6. Troubleshooting and Staying Current
DiffusionGemma is days old, and that shapes how you should debug it. If DiffusionGemmaForBlockDiffusion import fails, your transformers build predates the model — upgrade with pip install -U transformers before anything else, since the class only exists in releases that shipped alongside the model. If loading succeeds but you run out of memory, drop to a quantized checkpoint rather than fighting offload settings: the FP8 and NVFP4 builds exist precisely because the full-precision weights are the heavy path. And if generation quality looks rough, that is currently expected — early community testing places DiffusionGemma's output below standard Gemma 4, so judge it on speed, infilling, and editing rather than prose polish.

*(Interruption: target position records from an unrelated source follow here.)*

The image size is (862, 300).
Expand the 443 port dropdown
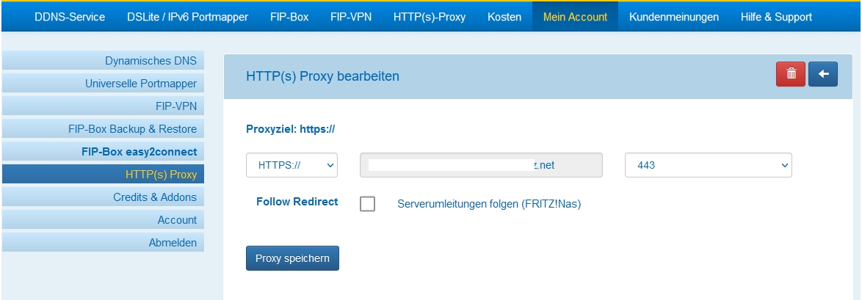pyautogui.click(x=708, y=165)
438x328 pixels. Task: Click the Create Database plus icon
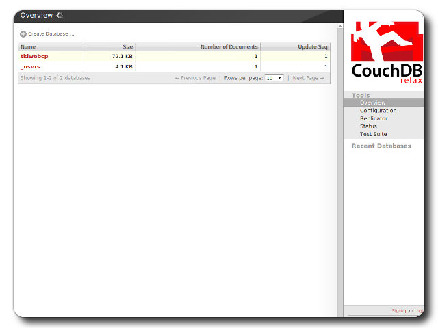(x=23, y=33)
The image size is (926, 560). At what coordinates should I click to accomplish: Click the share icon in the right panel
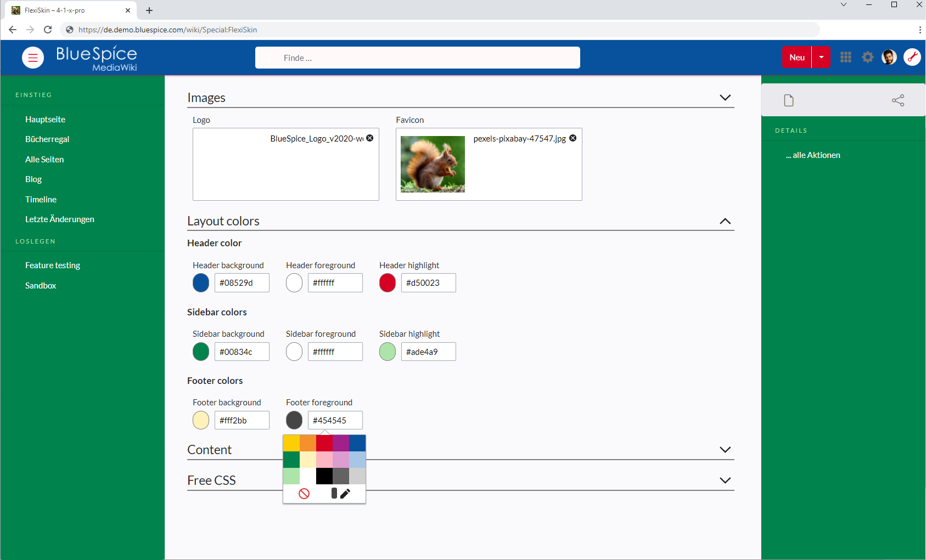[898, 100]
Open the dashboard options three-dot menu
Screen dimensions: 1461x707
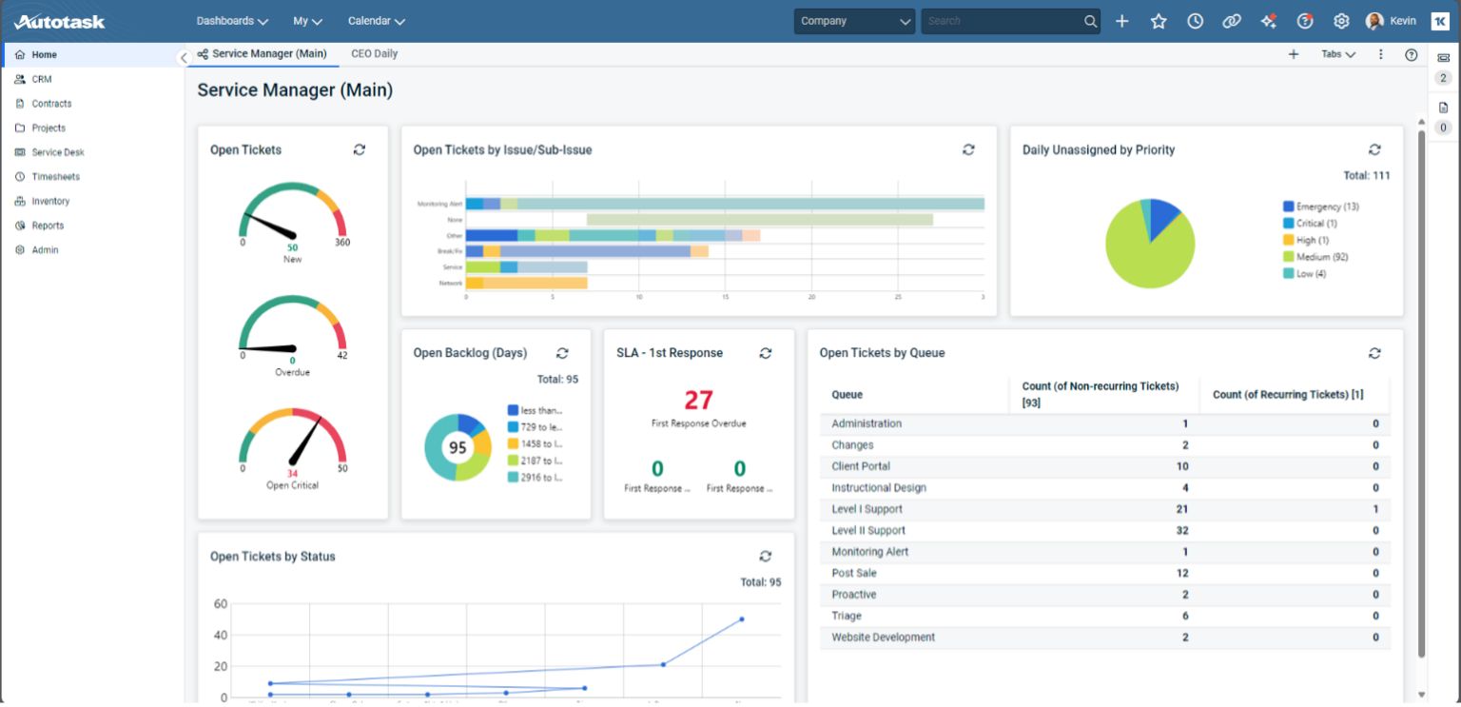[x=1381, y=54]
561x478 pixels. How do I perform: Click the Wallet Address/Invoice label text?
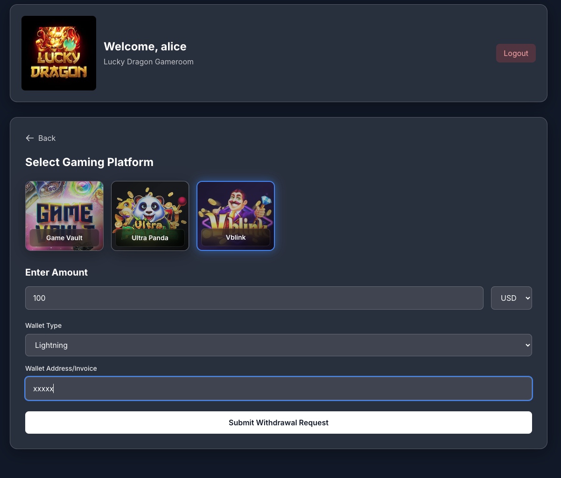click(x=61, y=368)
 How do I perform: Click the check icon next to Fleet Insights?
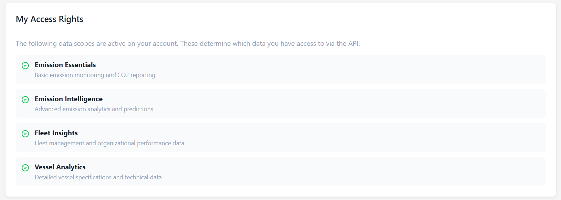click(25, 134)
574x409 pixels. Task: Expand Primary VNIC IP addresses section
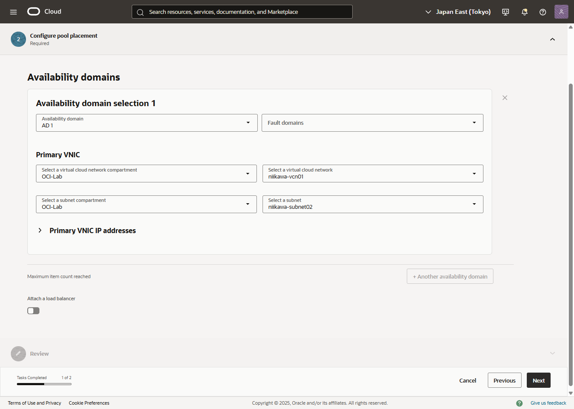tap(40, 230)
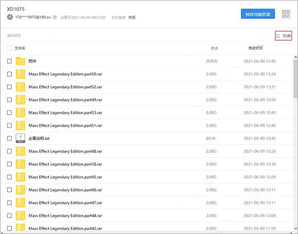Viewport: 298px width, 234px height.
Task: Click the part48.rar archive icon
Action: coord(20,152)
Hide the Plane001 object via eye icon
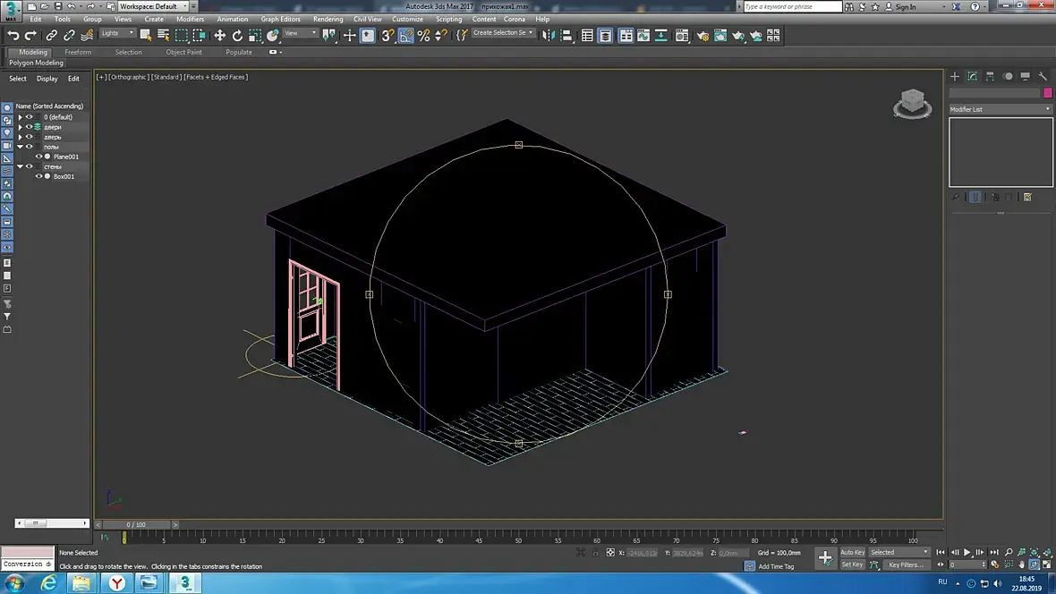The image size is (1056, 594). coord(38,157)
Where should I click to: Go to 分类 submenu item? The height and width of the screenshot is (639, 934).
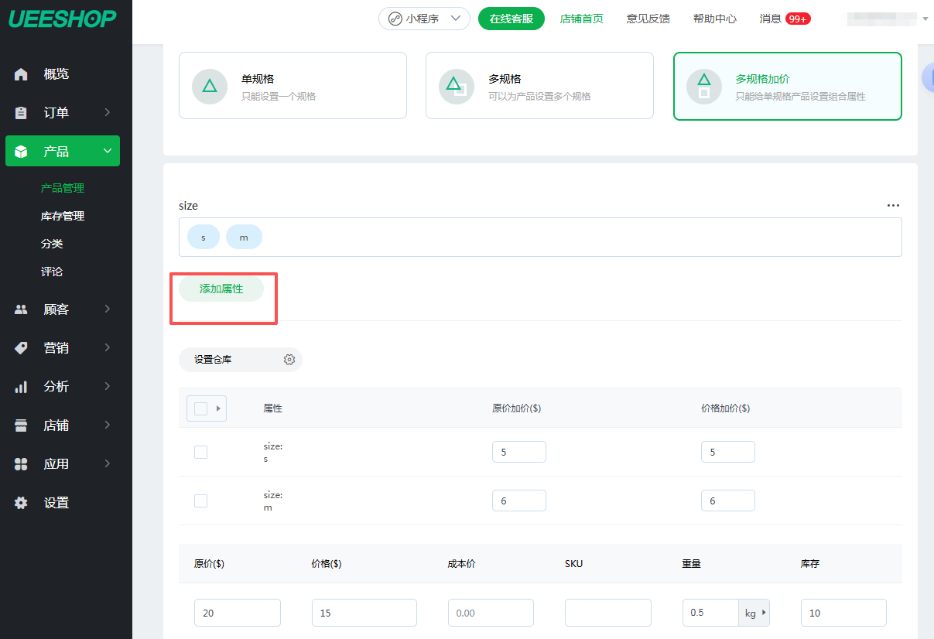(x=52, y=244)
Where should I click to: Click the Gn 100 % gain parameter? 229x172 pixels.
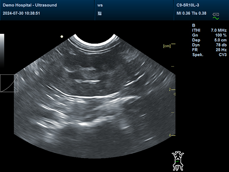tap(209, 35)
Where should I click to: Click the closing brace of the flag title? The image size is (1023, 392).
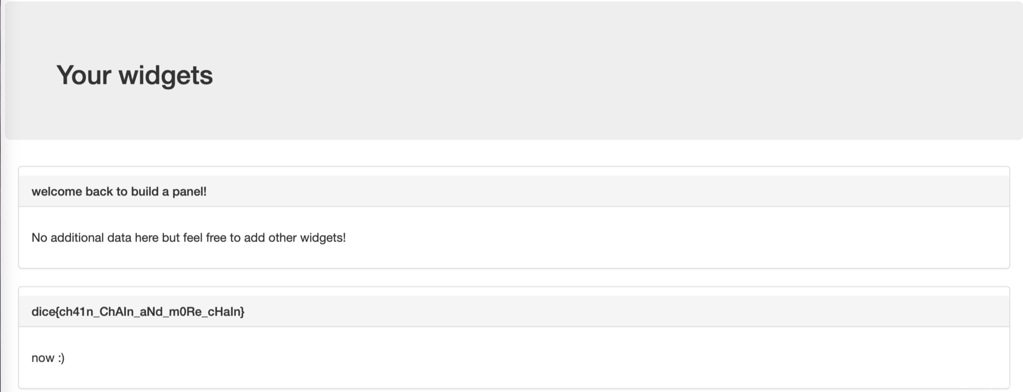(x=242, y=312)
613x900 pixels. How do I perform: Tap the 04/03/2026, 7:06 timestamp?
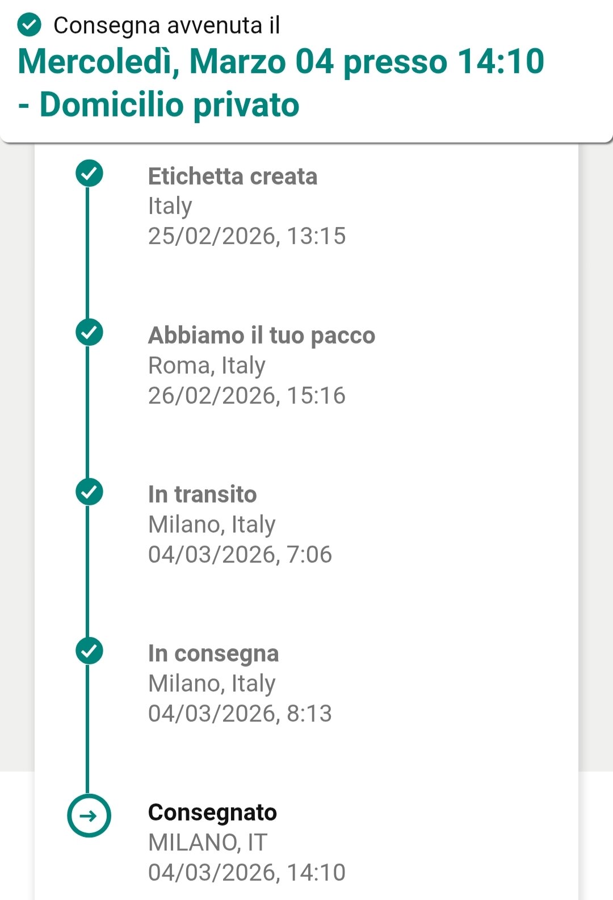[x=240, y=555]
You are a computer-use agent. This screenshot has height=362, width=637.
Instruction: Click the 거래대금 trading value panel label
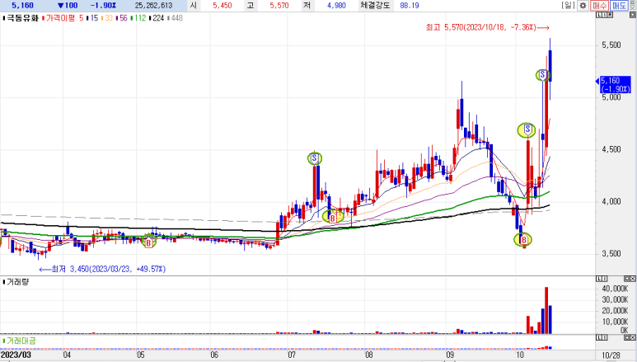(x=19, y=340)
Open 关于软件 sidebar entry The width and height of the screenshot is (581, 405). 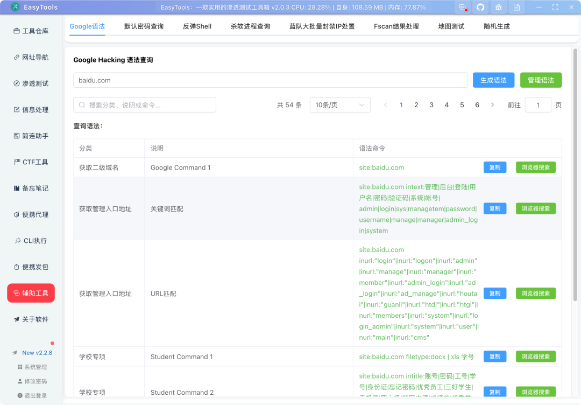coord(31,319)
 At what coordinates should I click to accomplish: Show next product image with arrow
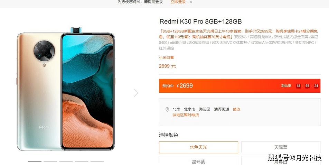click(136, 93)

Three places worth watching as the ecosystem settles: the Hugging Face model page's discussion tab (where quantization releases and loading fixes land first), the vLLM recipe page (serve flags are still being tuned), and Google's own DiffusionGemma docs for inference guides and the fine-tuning repository. Whatever you build this week, re-check those sources before promoting it — flags and best practices for a model this new can change between minor releases.
7. Which Path Should You Pick?
A quick decision table, matching each common situation to the route that wastes the least of your time:
- Prototyping prompts: the free playground on our homepage (runs Gemini 2.5 Flash, labeled as such) — zero setup.
- Single consumer GPU / laptop: GGUF quantization via llama.cpp, Ollama, or LM Studio.
- Production-style serving / benchmarks: vLLM with the FP8 checkpoint on H100-class hardware.
- Research and fine-tuning: transformers + hackable_diffusion.
- Managed cloud: Vertex AI deployment.
FAQ
Can I run DiffusionGemma on a consumer GPU?
Yes — quantized builds fit in roughly 18 GB of VRAM, so 24 GB consumer cards (RTX 3090/4090 class) can run it. Full-precision serving is happiest on an H100-class accelerator.
Is there a DiffusionGemma GGUF for llama.cpp or Ollama?
Yes. The Hugging Face model page lists community quantizations (18 variants at launch) covering llama.cpp, Ollama, LM Studio, and Jan. Open the model page and use the “Quantizations” panel to pick a build for your runtime.
Which vLLM version supports DiffusionGemma?
DiffusionGemma is the first diffusion LLM natively supported in vLLM, announced June 10, 2026. Use the latest vLLM release and follow the official recipe at recipes.vllm.ai for current flags; the team also published FP8 and NVFP4 quantized checkpoints under the RedHatAI org.
Is there a hosted DiffusionGemma API I can call instead?
Not yet. As of mid-June 2026 no inference provider serves native DiffusionGemma. Your options are self-hosting (this guide) or Vertex AI model deployment on Google Cloud.